**INFORMATION SUPPLIED:**

━━━━━━━━

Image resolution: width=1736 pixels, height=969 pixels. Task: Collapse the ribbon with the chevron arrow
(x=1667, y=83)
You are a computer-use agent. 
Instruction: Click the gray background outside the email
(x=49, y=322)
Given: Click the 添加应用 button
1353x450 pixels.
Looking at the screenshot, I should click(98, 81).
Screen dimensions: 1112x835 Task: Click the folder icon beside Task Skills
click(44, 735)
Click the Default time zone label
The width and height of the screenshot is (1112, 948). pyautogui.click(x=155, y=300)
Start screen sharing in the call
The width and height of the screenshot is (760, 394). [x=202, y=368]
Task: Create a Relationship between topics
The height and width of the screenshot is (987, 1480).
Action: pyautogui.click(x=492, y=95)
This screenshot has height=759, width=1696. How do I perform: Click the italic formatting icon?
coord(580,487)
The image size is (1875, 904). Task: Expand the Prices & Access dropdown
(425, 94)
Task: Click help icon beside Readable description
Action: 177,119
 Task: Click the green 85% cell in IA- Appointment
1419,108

━━━━━━━━

Write out the data above once more, exactly as it stands.

Image resolution: width=1736 pixels, height=969 pixels. Task: Collapse the ribbon with the chevron arrow
(x=1667, y=83)
You are a computer-use agent. 
Instruction: Click the gray background outside the email
(x=49, y=322)
Given: Click the 添加应用 button
1353x450 pixels.
Looking at the screenshot, I should click(98, 81).
Screen dimensions: 1112x835 Task: Click the folder icon beside Task Skills
click(44, 735)
Click the Default time zone label
The width and height of the screenshot is (1112, 948). pyautogui.click(x=155, y=300)
Start screen sharing in the call
The width and height of the screenshot is (760, 394). [x=202, y=368]
Task: Create a Relationship between topics
The height and width of the screenshot is (987, 1480).
Action: pyautogui.click(x=492, y=95)
This screenshot has height=759, width=1696. How do I perform: Click the italic formatting icon?
coord(580,487)
The image size is (1875, 904). Task: Expand the Prices & Access dropdown
(425, 94)
Task: Click help icon beside Readable description
Action: 177,119
 Task: Click the green 85% cell in IA- Appointment
1419,108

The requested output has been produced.